Chio did baton twirling in high school but didn’t start taking dance classes until she was in college. “My teacher from Japan loved New York and would frequently come to visit and take class,” Chio explains. “One year, she let me stay with her and I came to Broadway Dance Center to take classes from Sheila Barker, Sue Samuels, and Frank Hatchett. I was so overwhelmed with excitement…but I couldn’t keep up!” 

After graduation, when all Chio’s friends went off to “normal” jobs, she wanted to see if she could pursue dance professionally. “But I knew I didn’t have enough technical training,” she admits. Chio felt torn between whether to move to Tokyo or New York, but ultimately decided to go to NYC, even though it was far from her home and family. She dove into a 6-month training program that focused on ballet, modern, and jazz technique. “I also took a lot of street classes at BDC–especially Bev Brown’s class,” says Chio.

After the training program, Chio joined the dance team for the New Jersey Nets (now the Brooklynettes). “The audition was actually at BDC!” Chio recalls. “That job gave me a lot of confidence as a working professional dancer.”

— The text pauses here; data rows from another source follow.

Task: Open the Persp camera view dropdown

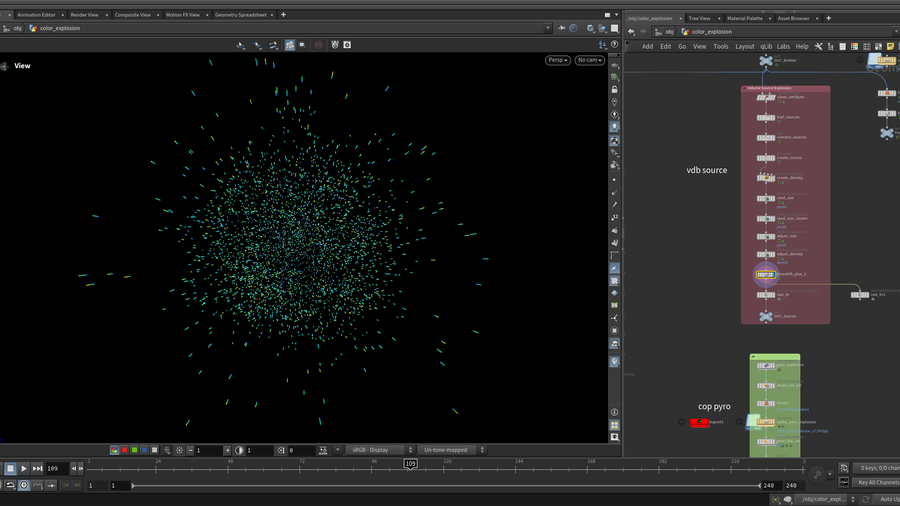Action: tap(557, 60)
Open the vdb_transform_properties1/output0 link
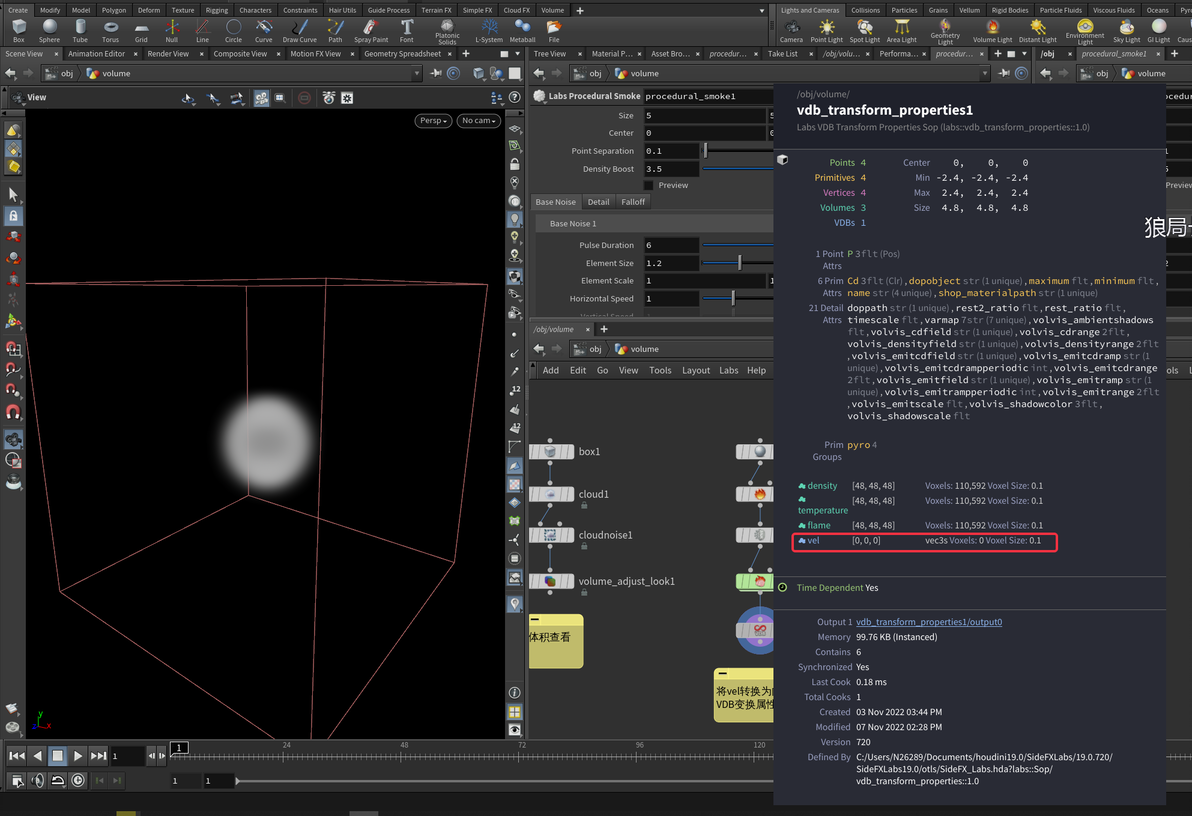The width and height of the screenshot is (1192, 816). 929,622
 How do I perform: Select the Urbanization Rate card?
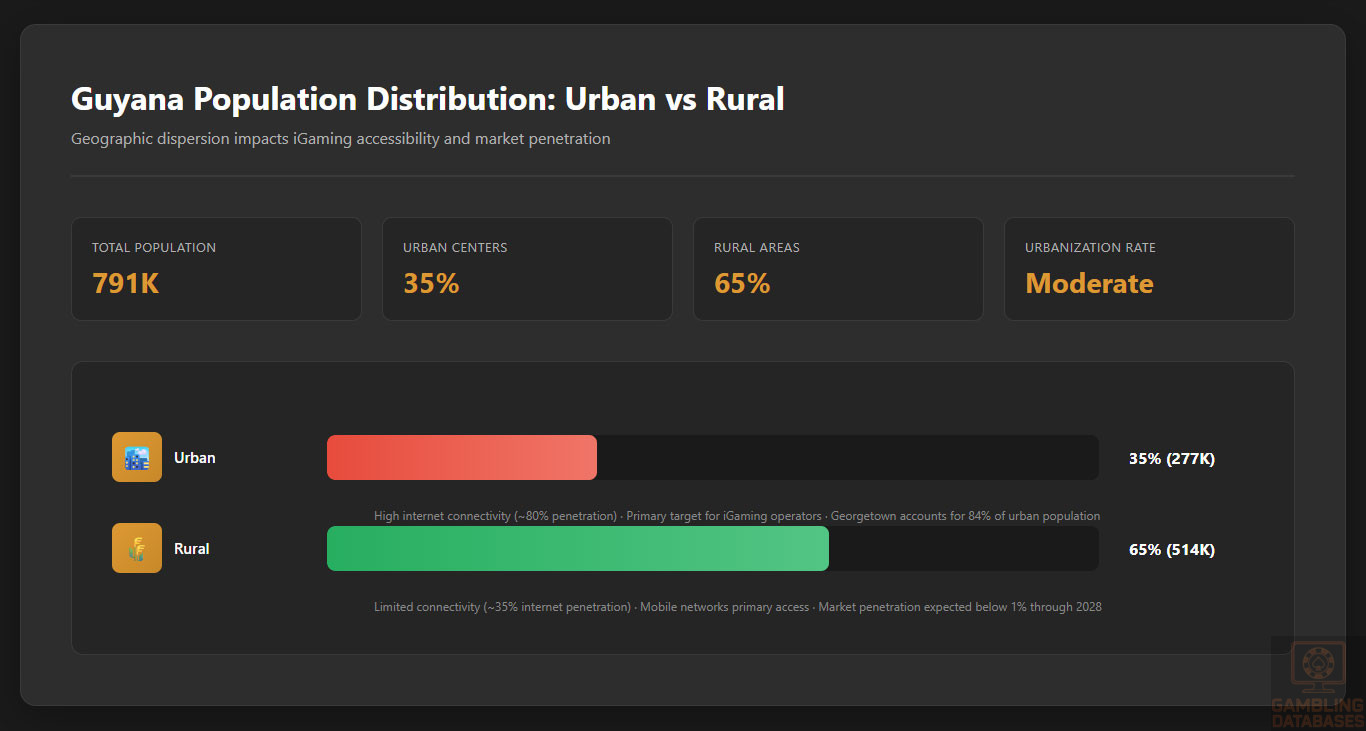tap(1149, 269)
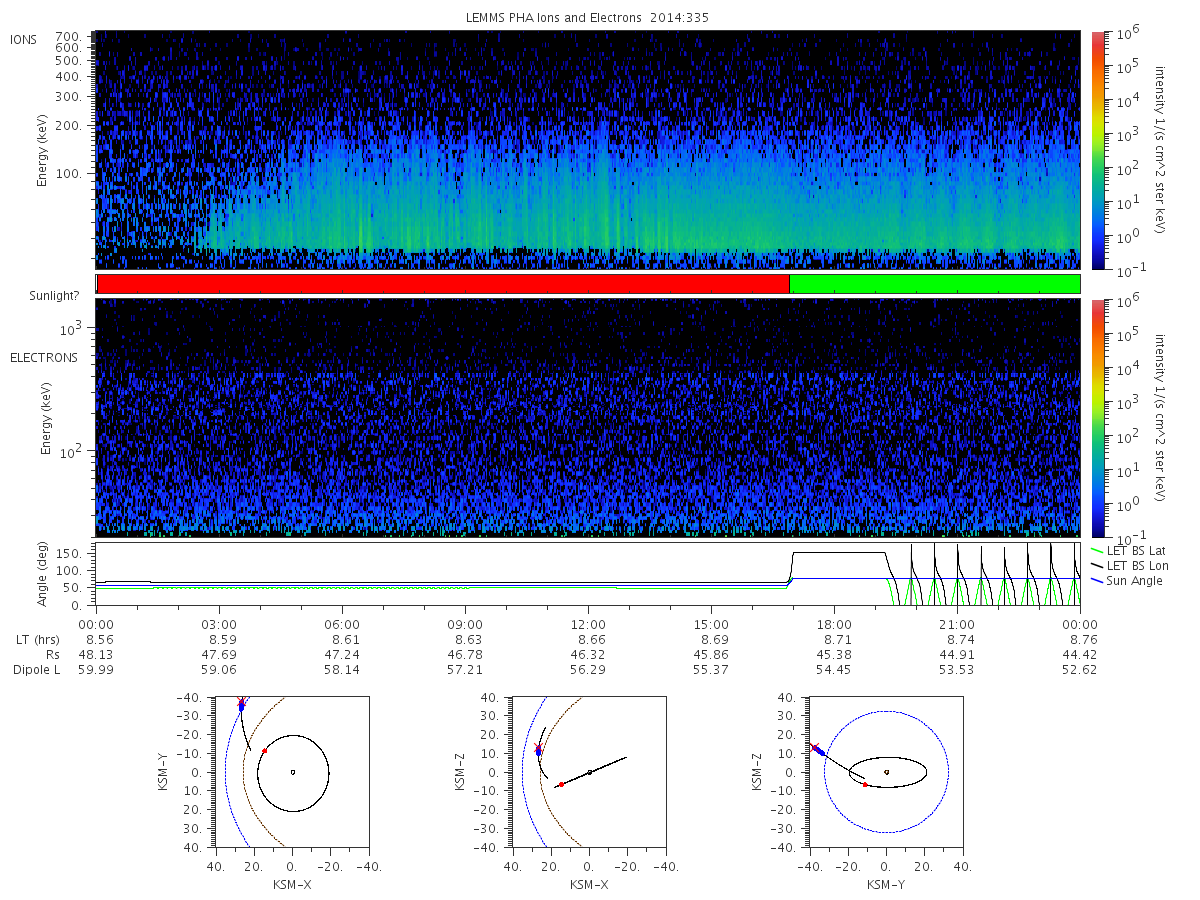Click the ELECTRONS panel label
The image size is (1200, 900).
point(44,357)
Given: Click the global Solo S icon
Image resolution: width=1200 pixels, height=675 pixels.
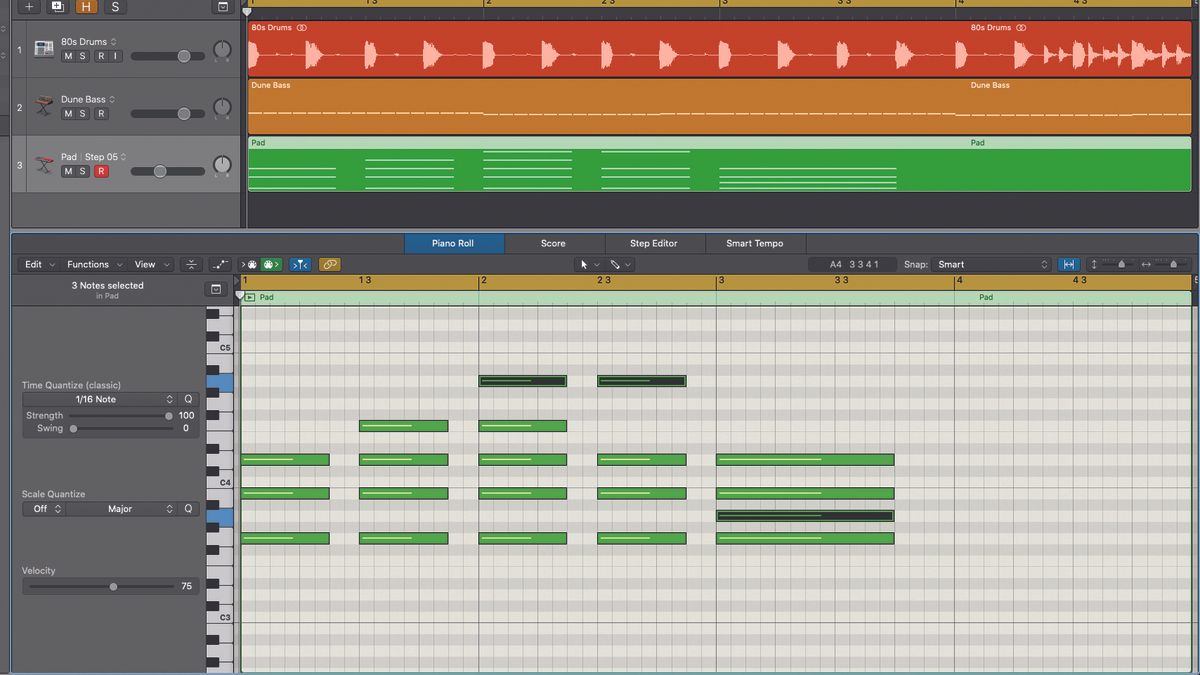Looking at the screenshot, I should pos(115,7).
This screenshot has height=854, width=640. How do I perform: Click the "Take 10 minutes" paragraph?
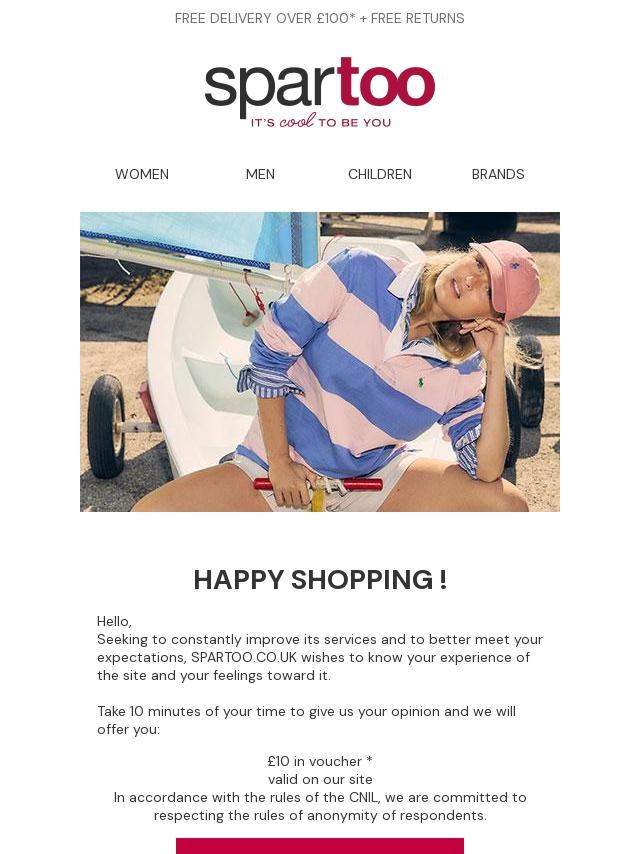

At the same time, Chio started assisting Bev and subbing for her classes. After about three years, Chio got the opportunity to teach for the Children and Teens Program. She was then offered her own summer class, and finally her own regular slot. “It was the very first morning street class at BDC on Tuesdays and Thursdays at 9:30 am!” Chio laughs. “Most of the street styles have class at night, but BDC had faith in me that I could build this early time slot…and it’s stuck!”

Chio’s class is all her own, though she certainly draws inspiration from her mentors. Chio’s first dance teacher in Nagoya was named Atsuko and taught a class that fused hip-hop and jazz. She saw Chio’s potential right away and trained her to teach an aerobics/hip-hop class called “Aerofunk” at a local gym. “Atsuko really taught me how to teach a class with a thorough warm-up, cueing, and choreography.”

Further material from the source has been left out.